В древние времена люди не могли объяснить безумие, поэтому спасались от него верой в богов или одного Бога. Религия должна была защитить то, что в представлениях многих народов носит уродливый характер. Безумцы вызывали страхи и опасения. Тогда никто не мог их излечить, кроме как молитвами или заклинаниями. Лишь в редких случаях к безумию относились положительно, когда человек в данном состоянии творил или приносил пользу.

Безумие существует многие века, поэтому и способы его лечения разрабатывались различные:

  1. Трепанация черепа.
  2. Удаление матки.
  3. Лоботомия.
  4. Женское обрезание.

Многие из способов лечения, которые применялись для лечения любого вида безумства, можно сравнить с издевательствами и пытками. Применение шоковой терапии, использование различных инструментов, отрезания, пробивания или нанесение увечий телу.
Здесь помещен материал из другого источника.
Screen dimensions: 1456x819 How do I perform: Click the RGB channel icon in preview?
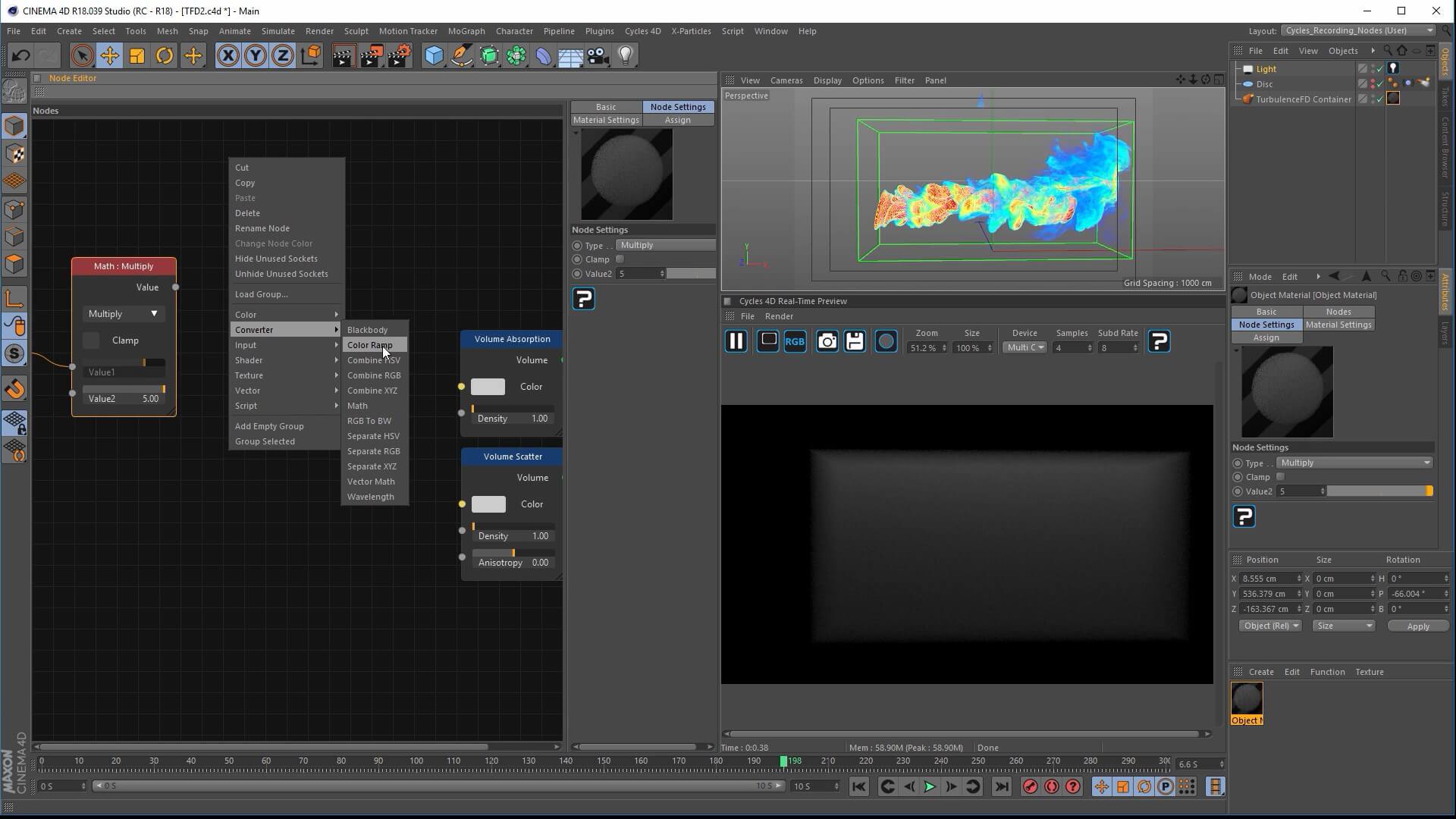tap(795, 341)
Каждый ученый старался найти свой способ избавления людей от безумия, чем еще больше лишал их рассудка.

Современная медицина включает медикаментозное лечение и психологическую терапию. Шоковая терапия видоизменилась до использования наркоза. Некоторых душевнобольных помещают в психиатрические поликлиники, которые не имеют ничего общего с теми домами, в которых раньше помещали безумцев.

Итоги безумия

Каждый человек немножко безумен уже просто потому, что старается быть индивидуальностью, иначе смотреть на мир, видеть нечто новое. Это не нужно лечить. Наоборот, это поощряется. Однако болезненные формы безумия следует лечить или давать право на существование, исключая такие формы пыток, которыми ранее лечили душевнобольных.

В зависимости от отношения общества к безумию, к больным применяются те или иные методы. Если говорить о здоровом человеке, то его безумие может стать одной из форм гениальности.